Shoprite should pay 10% of its turnover for Computicket fine — Competition Commission
The case that has been dragging on for a decade is on again, with Computicket's owner since 2005 added as a second respondent
The Competition Commission’s 10-year-old case against Computicket is on again.
The case, which started in 2008 when five smaller players complained to the commission of Computicket’s practice of locking large sports and entertainment venues into exclusive agreements, appears to have been botched by the commission not taking into account that Naspers sold Computicket to Shoprite in 2005.
The commission said it amended its initial legal papers in October to include “Shoprite Checkers” as the second respondent, and will recommend that the Competition Tribunal “impose an administrative penalty of 10% of Computicket and Shoprite Checkers annual turnover”.
Thursday’s media release did not make it clear if it intends fining Shoprite 10% of its entire turnover or only the portion from ticket sales.
The commission suffered a legal defeat against Shoprite in 2016 after refusing to provide information it had on Computicket when it was owned by Naspers.
“The matter was subject to lengthy litigation around certain legal technicalities about whether Computicket was entitled to certain documents in the commission’s possession,” Thursday’s statement said.

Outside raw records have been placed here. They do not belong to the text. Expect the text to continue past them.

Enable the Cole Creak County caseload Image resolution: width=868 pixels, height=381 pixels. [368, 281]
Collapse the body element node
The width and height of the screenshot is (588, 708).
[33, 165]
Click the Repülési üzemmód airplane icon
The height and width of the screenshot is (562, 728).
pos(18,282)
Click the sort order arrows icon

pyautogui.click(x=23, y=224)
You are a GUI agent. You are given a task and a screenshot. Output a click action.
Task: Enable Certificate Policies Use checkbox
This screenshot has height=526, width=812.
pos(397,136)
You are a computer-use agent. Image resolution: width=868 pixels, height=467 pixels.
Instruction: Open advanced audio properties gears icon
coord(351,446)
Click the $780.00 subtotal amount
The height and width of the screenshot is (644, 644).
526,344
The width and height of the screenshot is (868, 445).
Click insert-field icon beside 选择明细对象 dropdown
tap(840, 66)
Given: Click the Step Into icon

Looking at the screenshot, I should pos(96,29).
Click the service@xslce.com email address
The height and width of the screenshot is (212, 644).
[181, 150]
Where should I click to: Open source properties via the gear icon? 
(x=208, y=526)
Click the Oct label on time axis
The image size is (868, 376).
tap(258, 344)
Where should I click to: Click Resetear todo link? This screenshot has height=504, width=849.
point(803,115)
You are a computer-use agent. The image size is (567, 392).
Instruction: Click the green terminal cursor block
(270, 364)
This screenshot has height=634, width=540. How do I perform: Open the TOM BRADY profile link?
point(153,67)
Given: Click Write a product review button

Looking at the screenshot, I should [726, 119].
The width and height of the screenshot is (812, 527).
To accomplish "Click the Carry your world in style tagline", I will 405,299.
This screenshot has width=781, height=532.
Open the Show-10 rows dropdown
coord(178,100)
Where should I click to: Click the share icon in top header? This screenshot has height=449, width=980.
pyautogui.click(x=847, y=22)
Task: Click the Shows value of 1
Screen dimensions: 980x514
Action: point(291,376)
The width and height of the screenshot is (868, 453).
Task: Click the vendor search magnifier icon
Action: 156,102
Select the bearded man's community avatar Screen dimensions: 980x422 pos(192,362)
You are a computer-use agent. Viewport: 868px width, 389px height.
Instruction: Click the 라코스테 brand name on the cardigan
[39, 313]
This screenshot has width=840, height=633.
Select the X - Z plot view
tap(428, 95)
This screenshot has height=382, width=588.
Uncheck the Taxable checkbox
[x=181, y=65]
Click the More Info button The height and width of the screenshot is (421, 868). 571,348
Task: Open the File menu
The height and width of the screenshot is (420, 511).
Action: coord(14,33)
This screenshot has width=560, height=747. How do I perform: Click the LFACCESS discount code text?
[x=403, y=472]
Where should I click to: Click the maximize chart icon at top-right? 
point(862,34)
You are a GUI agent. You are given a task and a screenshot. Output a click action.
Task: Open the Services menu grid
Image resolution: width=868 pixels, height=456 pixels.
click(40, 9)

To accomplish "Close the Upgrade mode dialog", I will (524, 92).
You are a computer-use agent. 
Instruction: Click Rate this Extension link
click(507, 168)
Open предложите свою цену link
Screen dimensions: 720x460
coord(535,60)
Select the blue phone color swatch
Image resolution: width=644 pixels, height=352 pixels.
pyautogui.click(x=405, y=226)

“This issue was settled in 2016 in favour of Computicket, paving [the way] for the merits of the matter to be heard in October 2017.”
The saga was further complicated by Groupon joining the original five complainants — Strictly Tickets, Artslink, Going Places, TicketSpace and Ezimidlalo Technologies — and then withdrawing its complaint.
The Shoprite Group said, having studied the commission's notice, it disagreed with the basis for the referral. The group said that Shoprite Checkers and Computicket will file opposing affidavits within 20 business days.
Update: December 20 2018 5.20pm
This article has been updated with comment from the Shoprite Group.